La desconfianza es visible en su rostro, pero toma el envase sin poner resistencia. Se acerca hasta donde estoy yo y entiendo que es el momento de retirarme. Me giró una última vez para contemplar el alboroto. Solo que las enfermeras salen de la habitación con una calma que lejos de tranquilizarme, me perturban.

—Te voy a dar un consejo que no me pediste —el guardia atrae mi atención—, Al perro lo capan solo una vez, pero ten cuidado o serán dos y de la segunda nadie se recupera —sus palabras lejos de tranquilizarme, son una amenaza encubierta.

No, son algo más.

Es una advertencia. Específicamente por el tiempo que no recuerdo ¿acaso el sabe algo?
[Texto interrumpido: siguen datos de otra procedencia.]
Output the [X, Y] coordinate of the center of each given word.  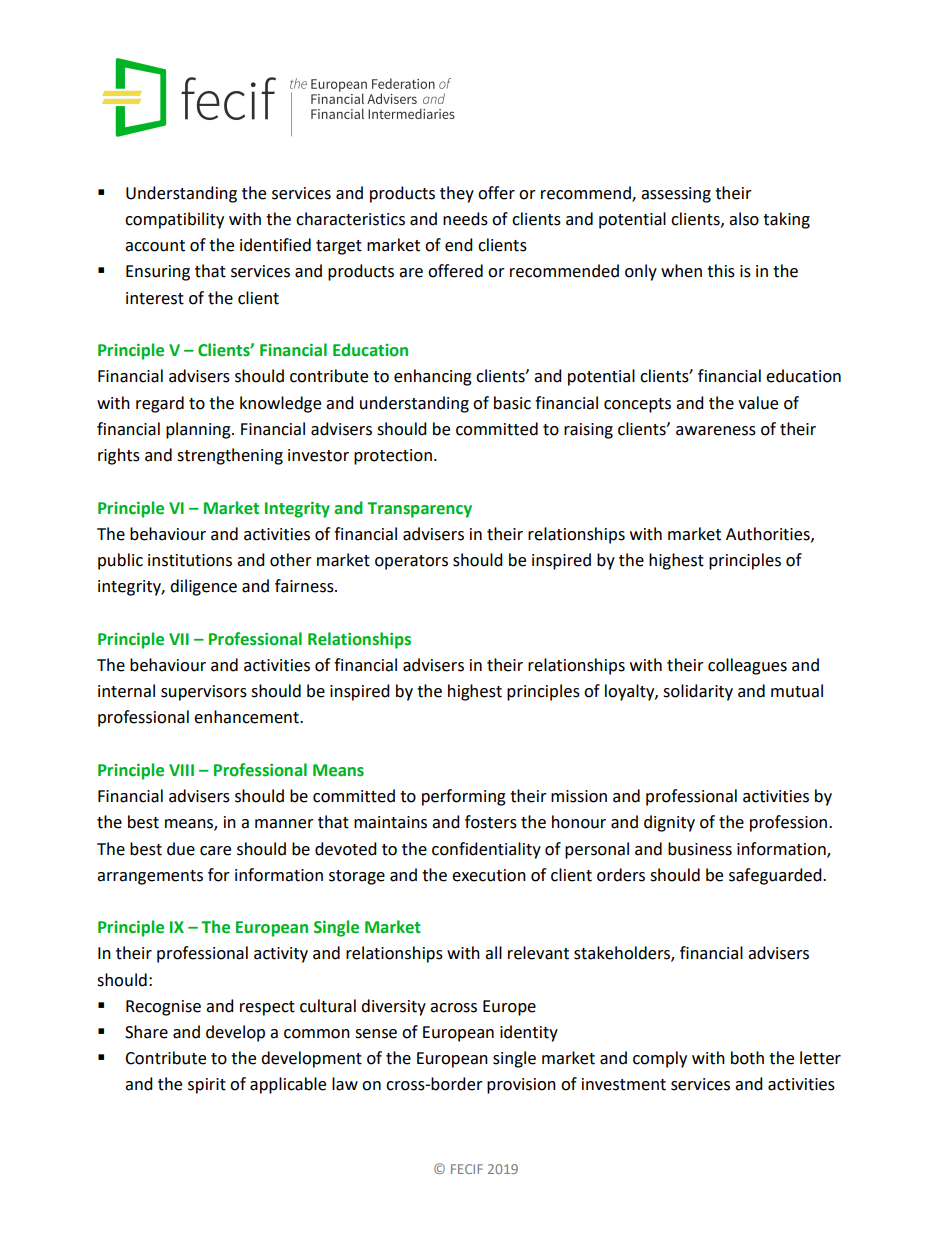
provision [521, 1086]
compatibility [174, 220]
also [744, 219]
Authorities [769, 534]
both [747, 1058]
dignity [669, 823]
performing [464, 797]
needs [465, 219]
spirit [207, 1086]
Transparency [419, 510]
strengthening [230, 456]
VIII [181, 770]
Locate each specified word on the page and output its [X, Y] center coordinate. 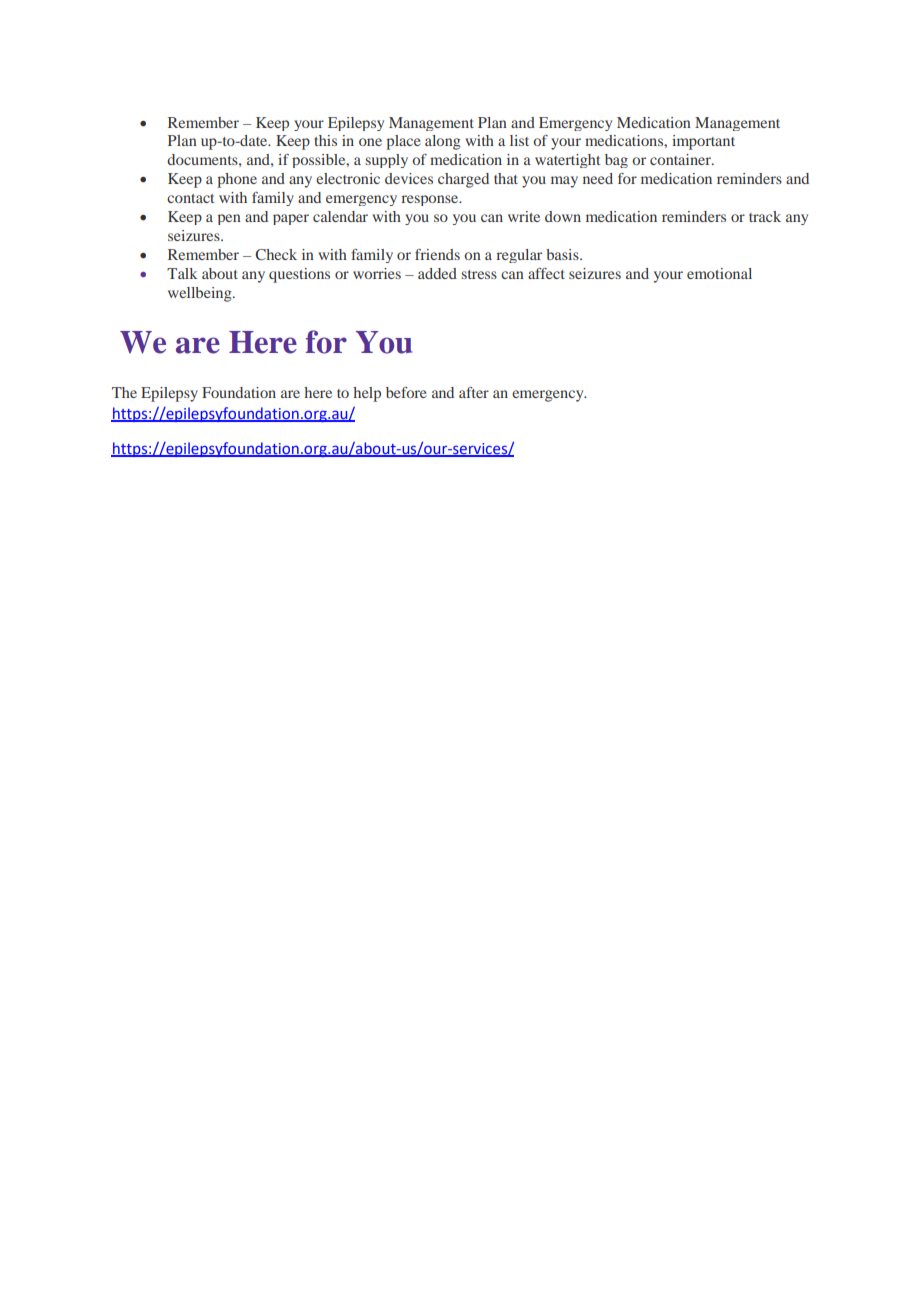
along [443, 142]
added [437, 273]
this [325, 140]
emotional [719, 273]
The [124, 392]
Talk [182, 273]
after [474, 392]
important [703, 142]
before [406, 392]
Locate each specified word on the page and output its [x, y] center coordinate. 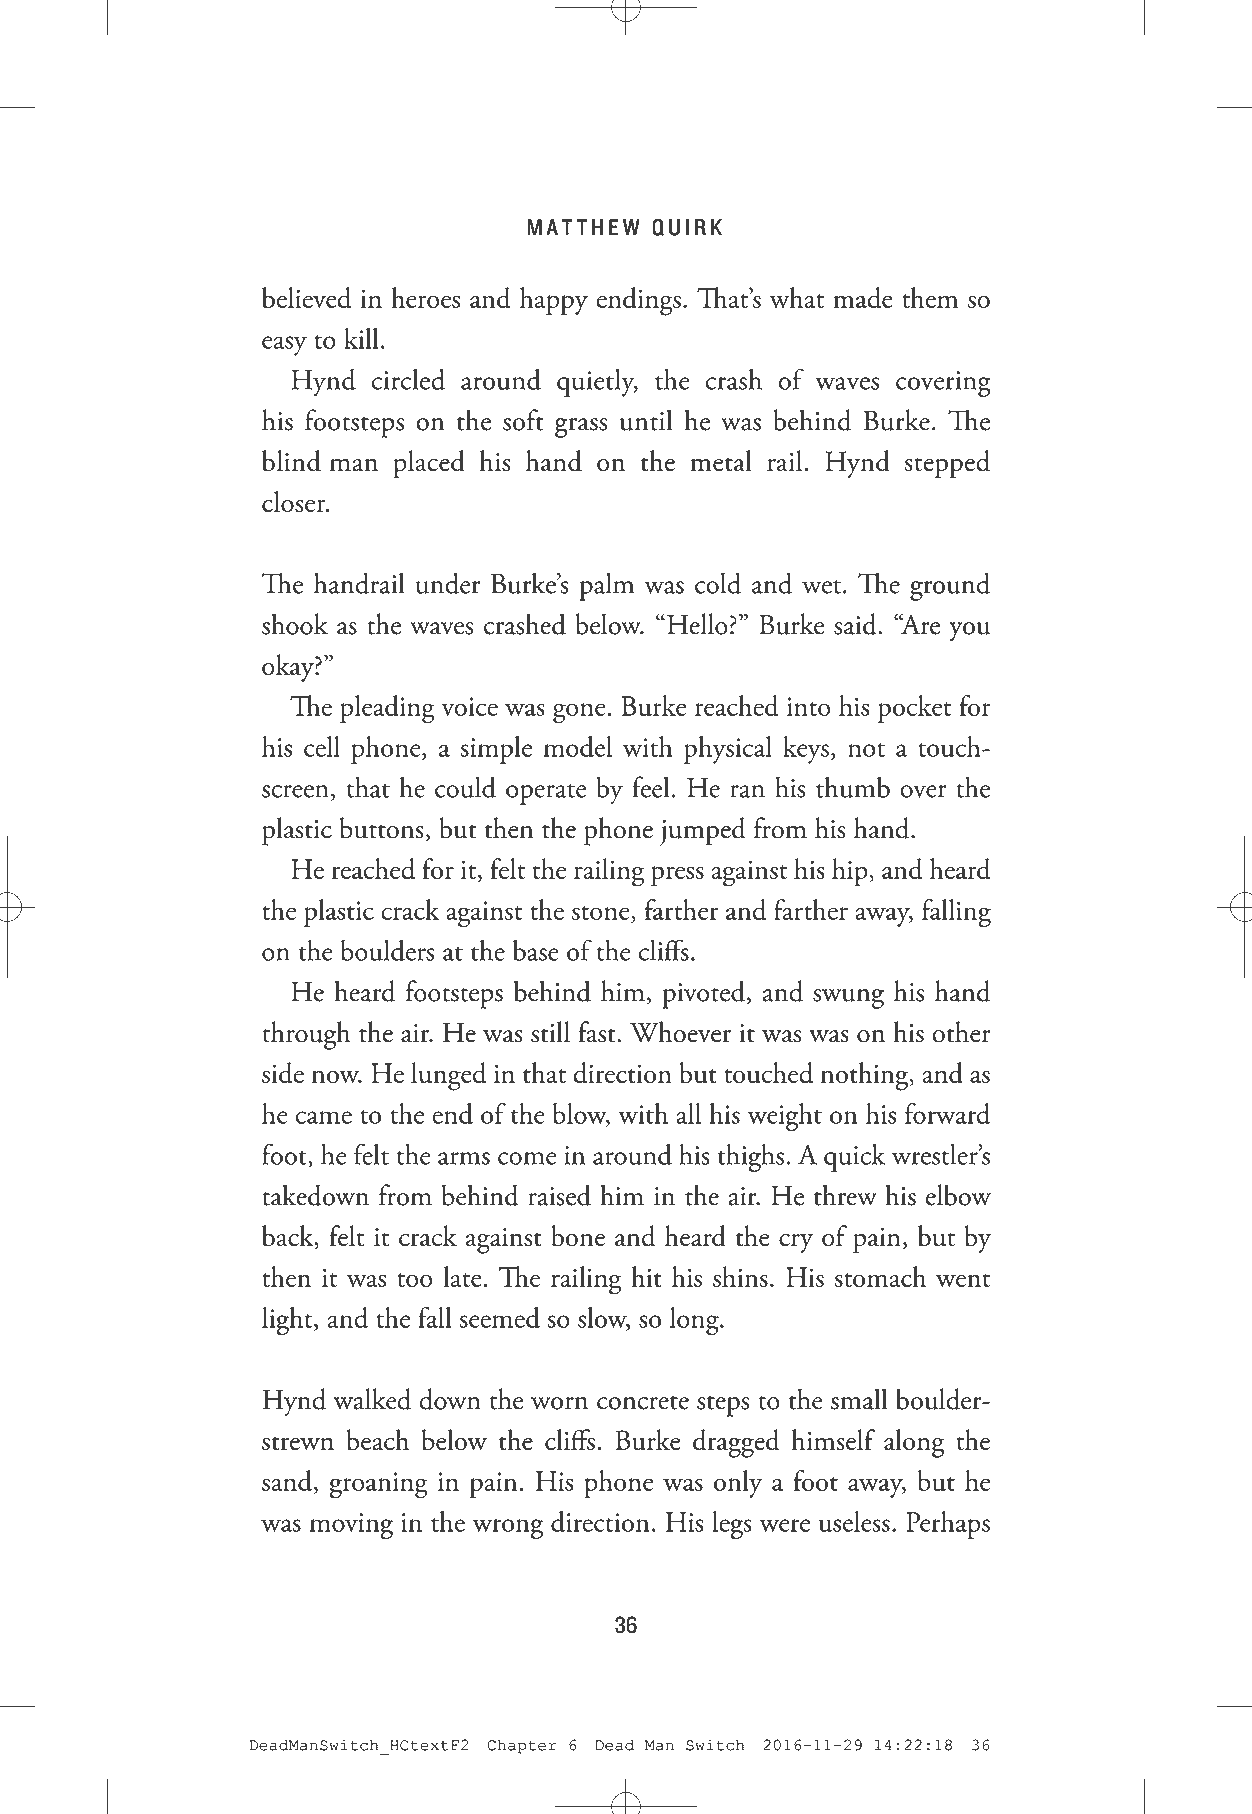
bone [578, 1236]
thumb [853, 787]
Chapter [521, 1746]
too [415, 1280]
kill [361, 338]
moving [351, 1526]
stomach [880, 1276]
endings [638, 301]
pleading [387, 709]
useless [854, 1521]
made [863, 298]
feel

No, de ser así, no me diría nada.

—Toma el consejo, nadie necesita tener que ir a un segundo velorio suyo –concluye dándome la espalda.

Sus palabras calan en algún lugar de mi interior, pero lo hacen. ¿Que se supone que descubrí que amerito desaparecerme? ¿con quien se supone que me metí? ¿qué hice? Con esas preguntas rondando mi cabeza me alejo de la oficina en busca de regresar a la cocina para ese desayuno.

No tengo hambre, pero es malo botar la comida.

Algo impacta contra mí cuerpo provocando que caiga de espaldas, el aire abandona mis pulmones por un momento. Todo lo que soy capaz de ver es el blanco del techo. Parpadeo varias veces intentando enfocar algo, pero soy incapaz.

Unos destellos blancos aparecen en mi rango de visión, unas manos frías como la nieve entran en contacto con la piel de mis brazos. Perfecto, la muerte llegó a buscarme. Hasta que me levantan dejándome sentada. Mi cabeza da vueltas.

—Lo lamento mucho ¿cómo se siente? —cuestiona una voz, lenta pero pausada.

Mi cuerpo entero se siente como en Alaska.

GImo de dolor al sentir el pinchazo en mi espalda.

—Tomaré eso, como un, me duele todo —chistea esa persona.

Intento colocarme de pie, pero es casi imposible. Mis piernas amenazan con dejarme caer, ocasionando que el extraño, me rodee la cintura con su otra mano. se siente grande, pero extremadamente fría.